White employee Cynthia Diane Simms was reprimanded by the Respondent on October 12, 1990 for using company property (presumably thread and a sewing machine) to sew company designs on personal clothing.
White employee Bobby Davis was issued a major reprimand on December 11, 1991 for defacing company property after puncturing a packing case with his fist.
In response to these examples advanced by the Petitioners to the effect that the Respondent discriminated against the Petitioners on the basis of their race because the above-mentioned white employees were not similarly disciplined for committing offenses purportedly similar to the misconduct committed by the Petitioners, testimony and evidence was produced by the Respondent concerning employees and their situations, to be compared with the Petitioners' white comparative employees who were not discharged for actions that the Petitioners maintain could have been considered willful destruction of company property.

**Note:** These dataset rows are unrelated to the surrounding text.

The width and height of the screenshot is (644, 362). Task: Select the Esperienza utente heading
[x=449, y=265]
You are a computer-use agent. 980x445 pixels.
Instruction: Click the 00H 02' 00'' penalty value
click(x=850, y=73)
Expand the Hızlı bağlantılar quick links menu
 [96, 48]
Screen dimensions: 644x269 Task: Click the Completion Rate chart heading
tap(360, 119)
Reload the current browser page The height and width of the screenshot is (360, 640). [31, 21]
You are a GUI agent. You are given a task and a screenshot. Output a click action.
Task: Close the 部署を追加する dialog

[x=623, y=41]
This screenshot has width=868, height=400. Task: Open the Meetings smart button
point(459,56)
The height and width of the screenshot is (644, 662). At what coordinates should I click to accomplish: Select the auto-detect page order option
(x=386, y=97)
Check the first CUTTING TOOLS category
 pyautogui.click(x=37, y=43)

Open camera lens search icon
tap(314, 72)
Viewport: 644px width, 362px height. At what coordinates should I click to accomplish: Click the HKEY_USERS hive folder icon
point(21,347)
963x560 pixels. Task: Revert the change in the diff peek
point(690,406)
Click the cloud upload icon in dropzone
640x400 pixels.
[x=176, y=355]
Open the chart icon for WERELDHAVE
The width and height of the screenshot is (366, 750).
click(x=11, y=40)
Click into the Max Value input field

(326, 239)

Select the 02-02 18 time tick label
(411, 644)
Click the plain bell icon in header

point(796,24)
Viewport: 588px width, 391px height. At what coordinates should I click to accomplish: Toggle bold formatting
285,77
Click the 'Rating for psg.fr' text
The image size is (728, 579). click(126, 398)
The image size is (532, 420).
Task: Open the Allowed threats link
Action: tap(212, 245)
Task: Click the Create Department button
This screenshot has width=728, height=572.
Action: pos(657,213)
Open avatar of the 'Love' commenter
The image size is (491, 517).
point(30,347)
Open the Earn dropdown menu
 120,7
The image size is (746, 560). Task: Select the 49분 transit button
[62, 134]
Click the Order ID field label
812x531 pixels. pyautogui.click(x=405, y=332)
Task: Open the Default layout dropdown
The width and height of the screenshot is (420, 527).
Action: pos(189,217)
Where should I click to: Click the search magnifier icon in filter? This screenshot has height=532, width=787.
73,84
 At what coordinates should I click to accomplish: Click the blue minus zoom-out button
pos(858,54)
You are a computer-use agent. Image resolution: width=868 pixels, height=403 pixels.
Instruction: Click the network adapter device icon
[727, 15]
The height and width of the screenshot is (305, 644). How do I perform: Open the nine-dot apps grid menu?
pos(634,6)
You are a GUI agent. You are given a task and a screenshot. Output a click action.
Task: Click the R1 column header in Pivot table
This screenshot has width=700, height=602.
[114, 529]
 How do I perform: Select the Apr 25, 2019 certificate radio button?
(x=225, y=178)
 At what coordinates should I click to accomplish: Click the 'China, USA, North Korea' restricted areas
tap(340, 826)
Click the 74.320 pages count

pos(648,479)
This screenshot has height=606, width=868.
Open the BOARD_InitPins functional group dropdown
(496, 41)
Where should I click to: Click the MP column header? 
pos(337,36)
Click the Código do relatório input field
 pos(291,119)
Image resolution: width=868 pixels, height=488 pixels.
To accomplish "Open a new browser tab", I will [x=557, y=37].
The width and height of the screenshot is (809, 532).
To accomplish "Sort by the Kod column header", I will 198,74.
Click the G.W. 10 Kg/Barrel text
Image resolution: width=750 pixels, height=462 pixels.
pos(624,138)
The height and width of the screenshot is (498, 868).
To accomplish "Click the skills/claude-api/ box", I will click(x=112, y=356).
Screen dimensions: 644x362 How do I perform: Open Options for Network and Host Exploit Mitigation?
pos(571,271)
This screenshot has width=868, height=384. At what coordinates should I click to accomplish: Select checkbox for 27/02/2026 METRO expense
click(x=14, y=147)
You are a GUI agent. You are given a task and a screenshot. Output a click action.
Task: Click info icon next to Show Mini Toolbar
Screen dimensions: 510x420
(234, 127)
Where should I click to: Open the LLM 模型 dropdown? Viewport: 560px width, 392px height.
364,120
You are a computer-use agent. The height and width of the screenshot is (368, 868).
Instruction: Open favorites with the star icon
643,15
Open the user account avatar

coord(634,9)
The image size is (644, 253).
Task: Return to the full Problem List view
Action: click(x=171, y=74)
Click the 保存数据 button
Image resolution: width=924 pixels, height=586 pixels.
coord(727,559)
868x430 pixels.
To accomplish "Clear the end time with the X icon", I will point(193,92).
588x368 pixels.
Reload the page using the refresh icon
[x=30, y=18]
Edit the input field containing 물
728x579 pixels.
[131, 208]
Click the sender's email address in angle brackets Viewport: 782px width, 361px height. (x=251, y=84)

In this regard, Randy McMillan, a black employee, was issued a major reprimand, instead of termination, after he bent a support of the Respondent's building by hitting it with a forklift and then failing to report the incident.
Claude Ratliff, Jr., a black employee, was issued a major reprimand on August 23, 1991 after damaging company property with a forklift. This reprimand resulted in Mr. Ratliff's termination; however, he was not terminated for destruction of company property. Rather he was terminated because that reprimand resulted in an accumulation of sufficient reprimands within a six- month period so that he was dischargeable under the Respondent's customarily- followed, progressive disciplinary policy.
The Respondent offered, in comparison to the Petitioners' white comparative employees, who were not discharged for insubordination, the following examples:
Larry Collins, a black employee, was given a major reprimand on January 16, 1991 for unacceptable behavior and language toward a supervisor, which occurred on January 12, 1991. This discipline resulted from operation of the company's review board procedure whereby it overturned a review committee's recommendation that Mr. Collins be terminated. This offense and the reprimand given for it are equivalent to that accorded Scott Jackson's behavior on September 12, 1991 and the subsequent discipline he received in the cursing incident involving supervisor Ramos.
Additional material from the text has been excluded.